Repeat the data below in full and exactly.
----
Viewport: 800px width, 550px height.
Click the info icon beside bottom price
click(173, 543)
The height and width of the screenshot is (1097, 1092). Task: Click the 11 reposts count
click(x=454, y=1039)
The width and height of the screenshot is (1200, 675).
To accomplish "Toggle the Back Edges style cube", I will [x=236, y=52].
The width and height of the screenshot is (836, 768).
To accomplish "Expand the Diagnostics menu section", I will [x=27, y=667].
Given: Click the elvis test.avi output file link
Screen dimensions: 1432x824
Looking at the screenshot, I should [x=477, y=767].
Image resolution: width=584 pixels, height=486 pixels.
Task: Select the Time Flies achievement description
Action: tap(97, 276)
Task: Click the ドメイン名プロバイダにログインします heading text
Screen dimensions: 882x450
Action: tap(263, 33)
----
[Answer space]
Viewport: 800px width, 550px height.
Click the info icon beside bottom price
click(173, 543)
The height and width of the screenshot is (1097, 1092). Task: Click the 11 reposts count
click(x=454, y=1039)
The width and height of the screenshot is (1200, 675).
To accomplish "Toggle the Back Edges style cube", I will [x=236, y=52].
The width and height of the screenshot is (836, 768).
To accomplish "Expand the Diagnostics menu section", I will [x=27, y=667].
Given: Click the elvis test.avi output file link
Screen dimensions: 1432x824
Looking at the screenshot, I should [x=477, y=767].
Image resolution: width=584 pixels, height=486 pixels.
Task: Select the Time Flies achievement description
Action: tap(97, 276)
Task: Click the ドメイン名プロバイダにログインします heading text
Screen dimensions: 882x450
Action: tap(263, 33)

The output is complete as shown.